Typically, Full Disclosure tries to expose the details of a political candidate who was once convicted of a felony before Election Day. But in this case, it proved to be impossible because the Alameda County Superior Court Clerk's Office misplaced McWilson's file. It turned up after the election, and after McWilson was trounced by incumbent Marcie Hodge 61 percent to 38 percent.
In the spirit of "better late than never," here are the details from McWilson's criminal case file. Oakland police arrested McWilson in 1997 after getting a call from a teller at a Great Western Bank on Broadway in North Oakland. McWilson was 22 at the time and he was attempting to withdraw $4,700 from his bank account. The day before he had deposited ten $500 money orders in an ATM machine. The only problem was that the money orders were stolen.
According to police, McWilson had made the money orders out to himself and signed them himself, so he was arrested at the bank, and later charged with ten felony counts of possessing stolen checks with the intent to defraud. Two years later, he reached a plea bargain with the Alameda County District Attorney's Office and agreed to plead no contest to one of the felony charges in exchange for three years' probation. In the eyes of the law, pleading no contest is the same as pleading guilty. McWilson subsequently got the charge reduced to a misdemeanor, which is not unusual for a defendant with no prior criminal history.
McWilson said last week that he was not to blame for the incident, and that he was a victim himself. He said that a man who bought his car paid him with the money orders and he didn't know they were stolen. But when Full Disclosure asked him why the man who bought his car didn't sign the money orders over to him, McWilson couldn't explain it. In addition, there is no reference in the court file of McWilson ever telling authorities about this stolen-money-order-for-car story. In fact, police investigators submitted a sworn statement, saying that McWilson refused to talk to them.

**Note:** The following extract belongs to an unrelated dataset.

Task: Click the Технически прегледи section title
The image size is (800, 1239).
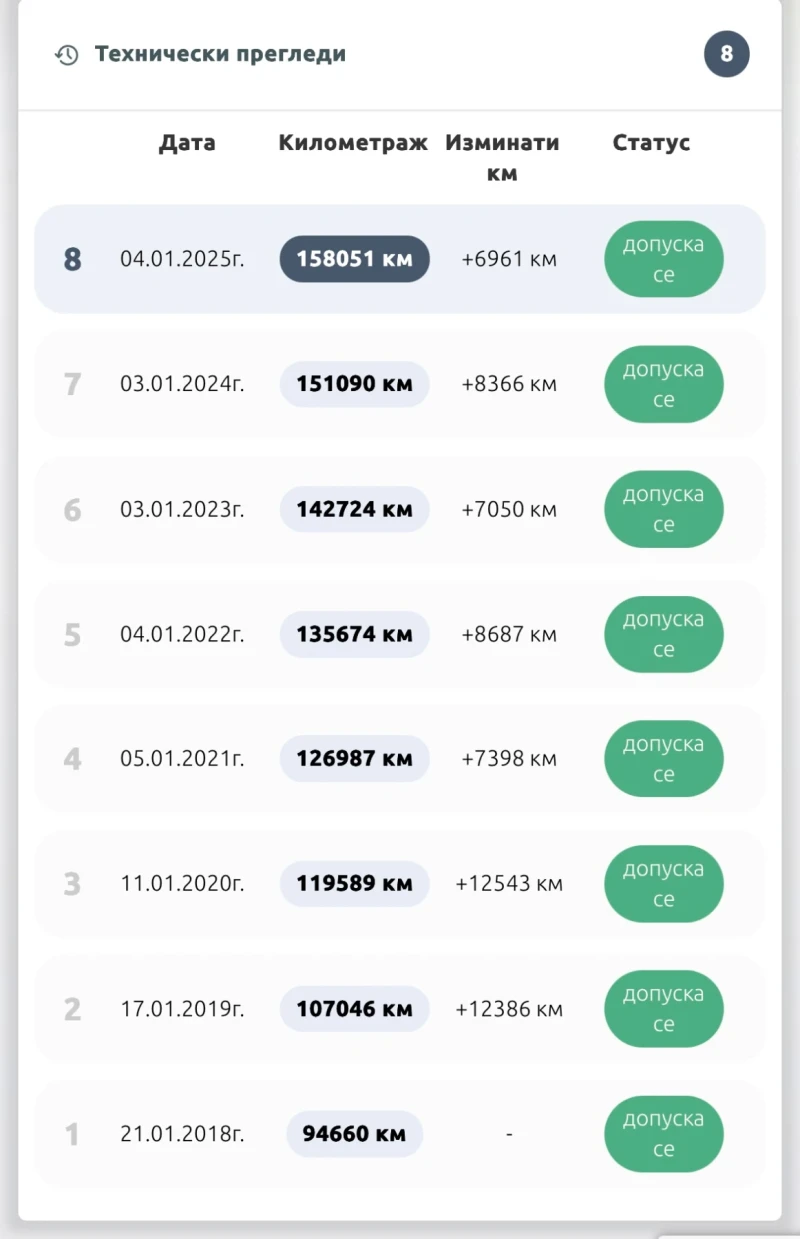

So why would McWilson run for public office with a felony-conviction record? He said he wasn't worried that it would sink his chances and that people who endorsed him understood that he had made "some not-so-smart decisions" in his youth. Among his endorsers was the Alameda County Democratic Party, the same organization that endorsed Juarez. Which raises another question, why does the local Democratic Party keep endorsing people for public office, to handle the public's purse strings, when they either have criminal records involving theft and fraud or can't manage their own finances?
Crime Doesn't Pay
Staying with our politicos in trouble theme: James Muhammad, who ran unsuccessfully for the AC Transit board of directors earlier this month, is still being prosecuted by the Alameda County District Attorney's Office. Prosecutor Jeff Stark said Muhammad was charged before the election with felony election fraud for registering to vote in Emeryville and running for office from that city when he actually lives in Richmond. In fact, the address Muhammad used on his voter registration is actually his girlfriend's home in Oakland, Stark said. But the girlfriend told authorities that she wouldn't let Muhammad live there unless they got married, the prosecutor said. If Muhammad can't strike a plea deal by next month, he'll face a trial. Muhammad tried to defeat incumbent Greg Harper for his Ward Two seat, Berkeley, Emeryville, and part of Oakland, but was pummeled 74 percent to 25 percent.